• EXERCISE PROMPT
Transcribe the entire listing below exactly.

(Beginning of INPUT DATA)

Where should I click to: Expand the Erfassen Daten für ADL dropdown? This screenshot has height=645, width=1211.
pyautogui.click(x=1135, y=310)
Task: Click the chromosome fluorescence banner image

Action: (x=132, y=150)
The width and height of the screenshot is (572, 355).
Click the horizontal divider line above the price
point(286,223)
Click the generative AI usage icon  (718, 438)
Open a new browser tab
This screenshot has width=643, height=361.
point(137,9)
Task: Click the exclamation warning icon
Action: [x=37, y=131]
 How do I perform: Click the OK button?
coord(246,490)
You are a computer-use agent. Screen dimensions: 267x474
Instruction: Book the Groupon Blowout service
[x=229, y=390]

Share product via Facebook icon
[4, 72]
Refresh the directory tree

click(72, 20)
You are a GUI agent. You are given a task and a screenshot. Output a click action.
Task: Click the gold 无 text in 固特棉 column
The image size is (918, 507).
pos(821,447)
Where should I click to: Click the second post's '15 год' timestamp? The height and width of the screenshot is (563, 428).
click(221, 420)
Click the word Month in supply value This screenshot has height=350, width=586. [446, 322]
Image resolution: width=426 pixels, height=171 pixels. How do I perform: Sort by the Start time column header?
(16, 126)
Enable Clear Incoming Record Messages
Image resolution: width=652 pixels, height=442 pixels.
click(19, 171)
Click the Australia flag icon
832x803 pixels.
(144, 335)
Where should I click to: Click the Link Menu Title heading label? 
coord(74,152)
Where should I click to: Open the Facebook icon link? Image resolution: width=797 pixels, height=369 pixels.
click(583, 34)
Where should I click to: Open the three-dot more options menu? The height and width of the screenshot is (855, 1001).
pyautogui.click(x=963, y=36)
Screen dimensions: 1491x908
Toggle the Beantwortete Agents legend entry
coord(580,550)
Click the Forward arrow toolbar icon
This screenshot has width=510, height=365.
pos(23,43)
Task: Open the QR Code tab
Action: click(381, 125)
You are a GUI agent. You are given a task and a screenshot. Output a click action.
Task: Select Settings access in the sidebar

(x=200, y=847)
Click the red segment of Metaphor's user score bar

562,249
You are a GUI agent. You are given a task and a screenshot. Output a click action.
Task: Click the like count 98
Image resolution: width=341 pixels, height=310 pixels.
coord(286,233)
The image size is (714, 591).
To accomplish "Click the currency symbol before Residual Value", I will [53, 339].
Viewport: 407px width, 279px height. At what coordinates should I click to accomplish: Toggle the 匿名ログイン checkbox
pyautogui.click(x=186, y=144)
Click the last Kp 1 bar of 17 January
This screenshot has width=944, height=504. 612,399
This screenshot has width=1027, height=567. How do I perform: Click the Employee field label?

(End of INPUT DATA)

• SOLUTION TO THE EXERCISE
Where should I click to: Expand the Erfassen Daten für ADL dropdown? This screenshot has height=645, width=1211.
pyautogui.click(x=1135, y=310)
Task: Click the chromosome fluorescence banner image

Action: (x=132, y=150)
The width and height of the screenshot is (572, 355).
Click the horizontal divider line above the price
point(286,223)
Click the generative AI usage icon  (718, 438)
Open a new browser tab
This screenshot has width=643, height=361.
point(137,9)
Task: Click the exclamation warning icon
Action: [x=37, y=131]
 How do I perform: Click the OK button?
coord(246,490)
You are a computer-use agent. Screen dimensions: 267x474
Instruction: Book the Groupon Blowout service
[x=229, y=390]

Share product via Facebook icon
[4, 72]
Refresh the directory tree

click(72, 20)
You are a GUI agent. You are given a task and a screenshot. Output a click action.
Task: Click the gold 无 text in 固特棉 column
The image size is (918, 507).
pos(821,447)
Where should I click to: Click the second post's '15 год' timestamp? The height and width of the screenshot is (563, 428).
click(221, 420)
Click the word Month in supply value This screenshot has height=350, width=586. [446, 322]
Image resolution: width=426 pixels, height=171 pixels. How do I perform: Sort by the Start time column header?
(16, 126)
Enable Clear Incoming Record Messages
Image resolution: width=652 pixels, height=442 pixels.
click(19, 171)
Click the Australia flag icon
832x803 pixels.
(144, 335)
Where should I click to: Click the Link Menu Title heading label? 
coord(74,152)
Where should I click to: Open the Facebook icon link? Image resolution: width=797 pixels, height=369 pixels.
click(583, 34)
Where should I click to: Open the three-dot more options menu? The height and width of the screenshot is (855, 1001).
pyautogui.click(x=963, y=36)
Screen dimensions: 1491x908
Toggle the Beantwortete Agents legend entry
coord(580,550)
Click the Forward arrow toolbar icon
This screenshot has width=510, height=365.
pos(23,43)
Task: Open the QR Code tab
Action: click(381, 125)
You are a GUI agent. You are given a task and a screenshot. Output a click action.
Task: Select Settings access in the sidebar

(x=200, y=847)
Click the red segment of Metaphor's user score bar

562,249
You are a GUI agent. You are given a task and a screenshot. Output a click action.
Task: Click the like count 98
Image resolution: width=341 pixels, height=310 pixels.
coord(286,233)
The image size is (714, 591).
To accomplish "Click the currency symbol before Residual Value", I will [53, 339].
Viewport: 407px width, 279px height. At what coordinates should I click to accomplish: Toggle the 匿名ログイン checkbox
pyautogui.click(x=186, y=144)
Click the last Kp 1 bar of 17 January
This screenshot has width=944, height=504. 612,399
This screenshot has width=1027, height=567. How do I perform: Click the Employee field label?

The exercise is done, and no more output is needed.